After centuries of persecution, ospreys had become completely extinct in the UK by the early 20th century. A pair re-colonised at Loch Garten near Avimore in the 1950s and the population in Scotland is now recovering; in England however there are only three osprey breeding sites and Wales has just two breeding pairs. The first ospreys to successfully breed in Wales after many centuries were also in Montgomeryshire in 2004 and the Montgomeryshire Wildlife Trust believe that the Dyfi male osprey 'Monty' might well be the single offspring that this pair had in that year. This pair failed to return the following year.
Emyr went on to say:
"I'm absolutely delighted about ospreys breeding on the Dyfi once again. We run our project as a community initiative and the look on the volunteers' and visitors' faces when they witnessed that first tiny chick popping out of its shell was priceless. It's amazing how wildlife can have such a positive effect on people. I've seen grown men cry today. I'm so pleased for local people and communities that have put so much into the Dyfi Osprey Project over the last three years, this is the perfect reward for their hard work. More than 60 volunteers donate their time to the Dyfi Osprey Project and over 15,000 people have visited this year so far."

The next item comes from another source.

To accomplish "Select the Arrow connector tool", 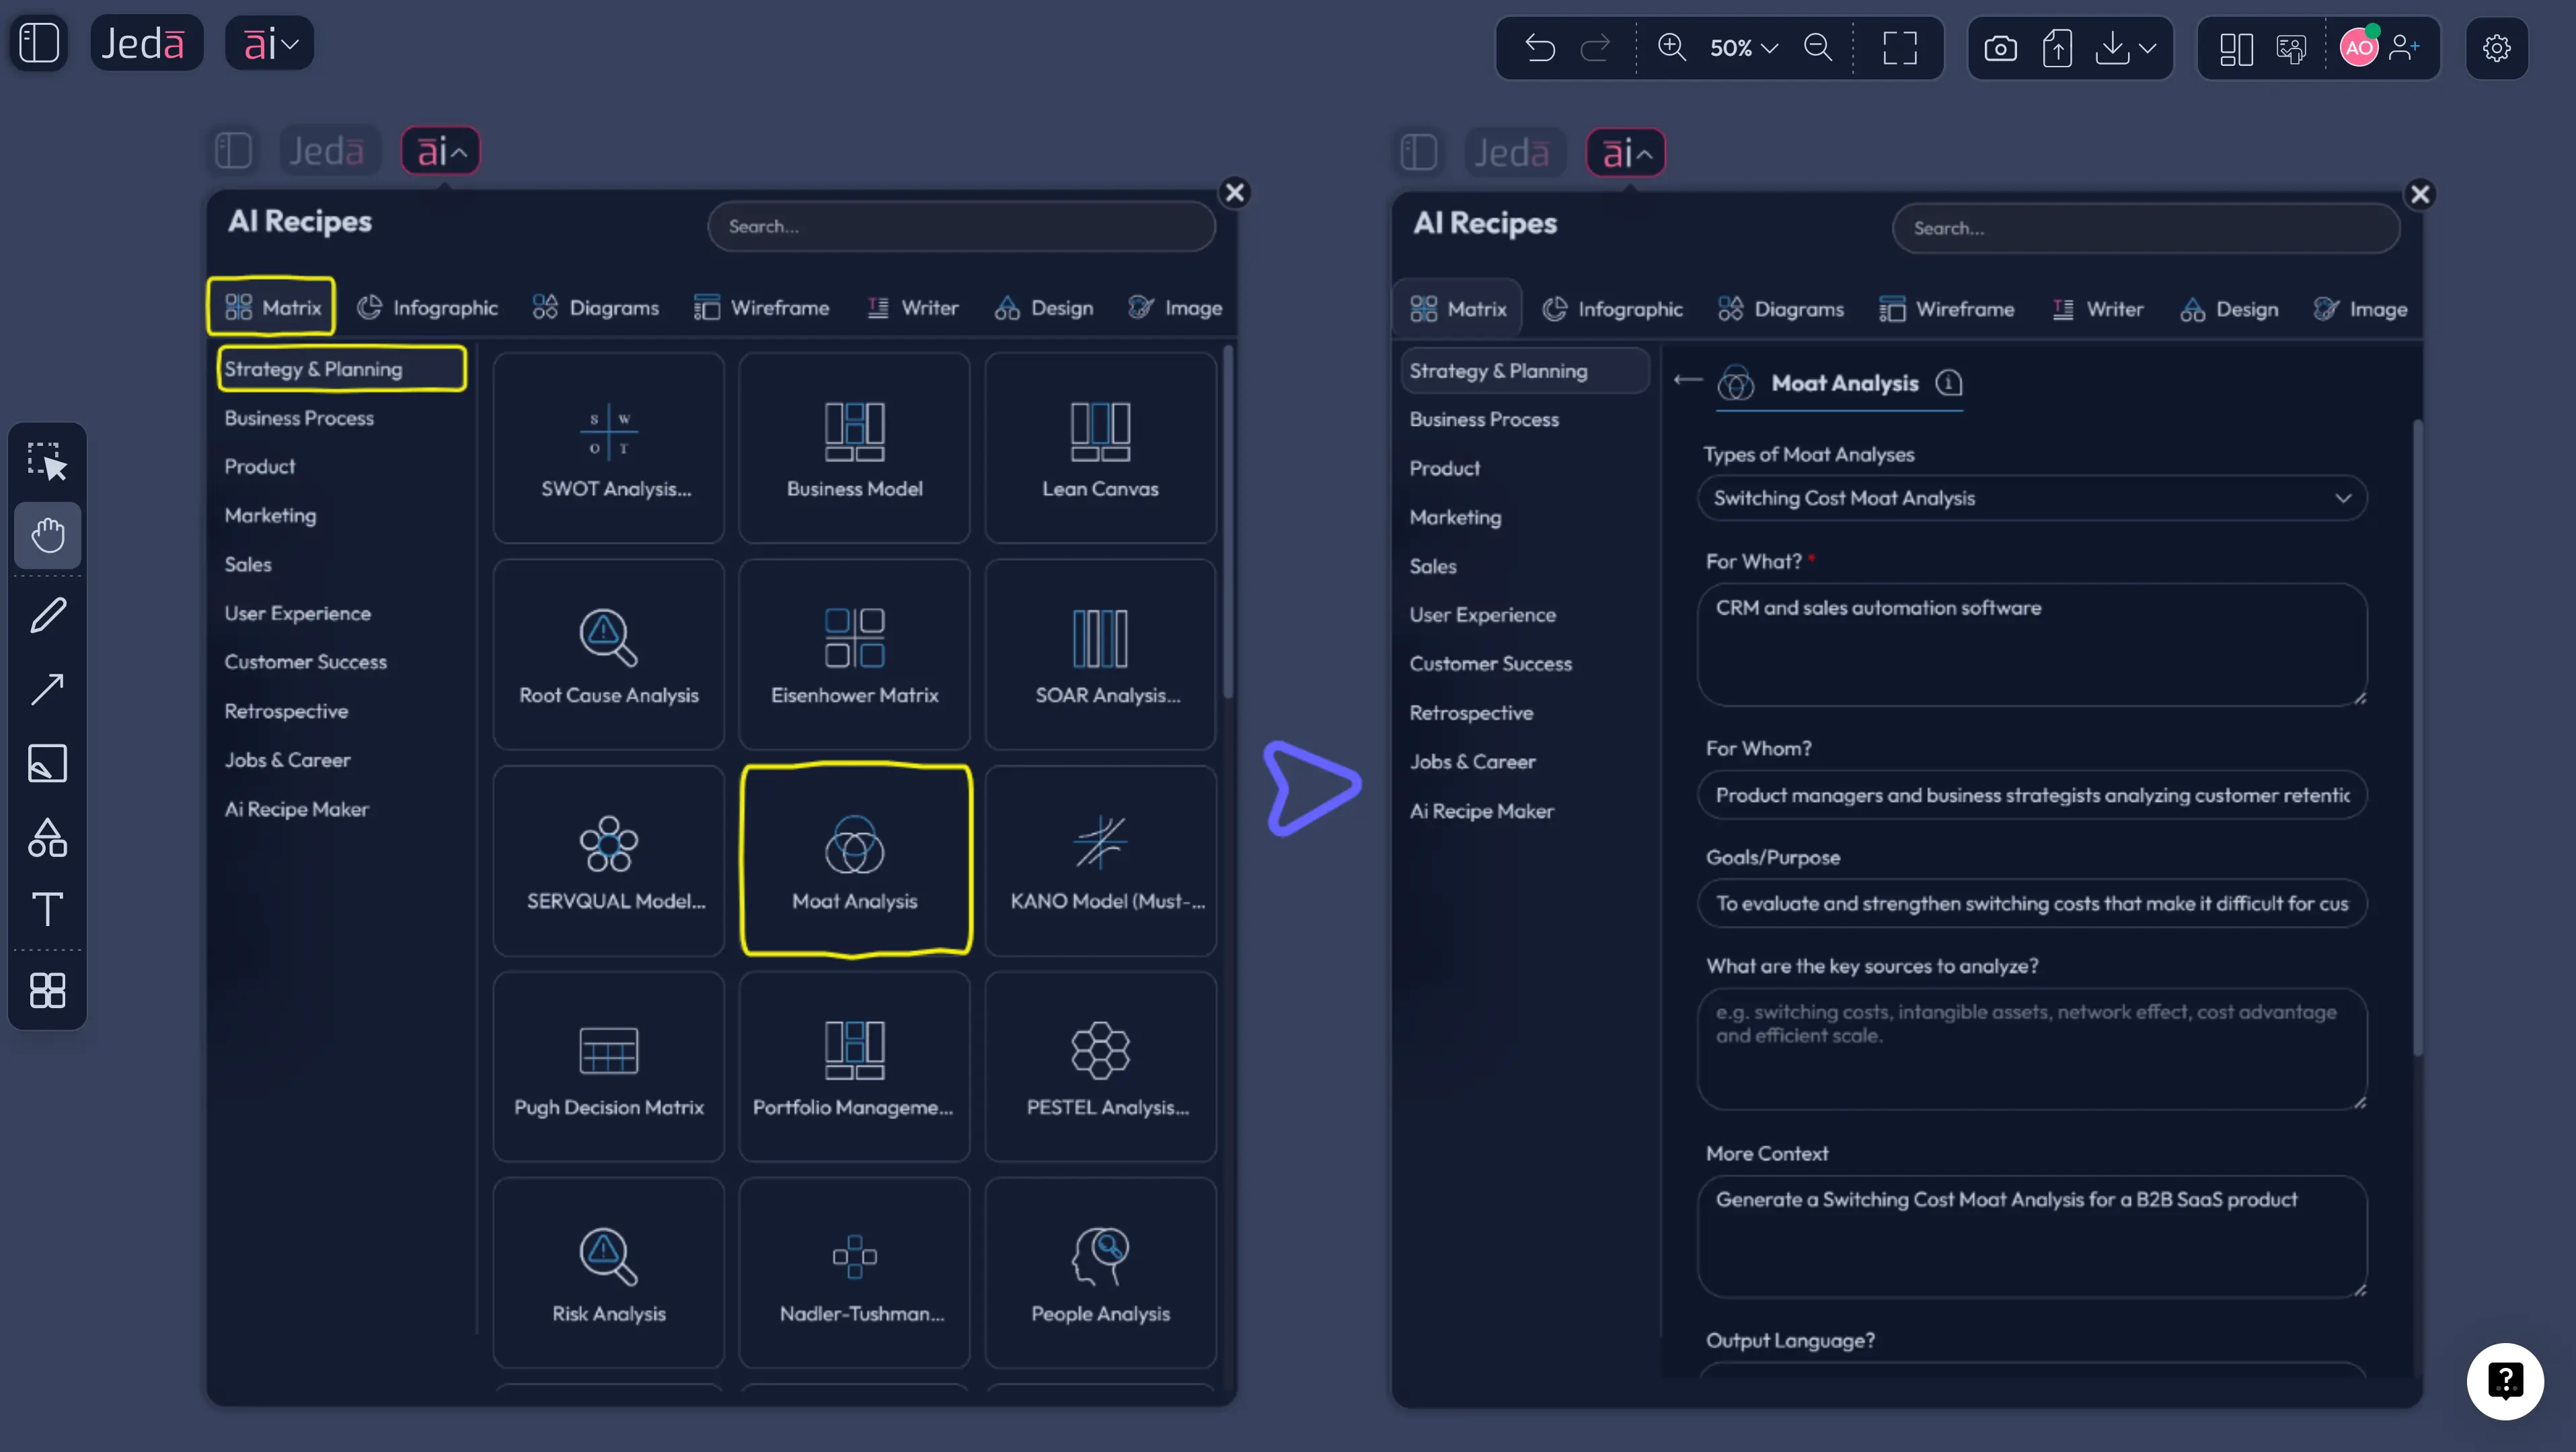I will click(47, 688).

The Dyfi Osprey Project is supported by Communities and Nature (CAN) which is a strategic project led and managed by Countryside Council for Wales and is part-funded by the European Regional Development Fund through the Welsh Assembly Government. The Dyfi Osprey Project is also funded by Heritage Lottery Fund. The osprey cameras are powered by Network Rail.
The Dyfi Osprey Project is open between 10am - 6pm until 12 September. It is based at Montgomeryshire Wildlife Trust's Cors Dyfi nature reserve in Derwenlas just south of Machynlleth, SY20 8SR.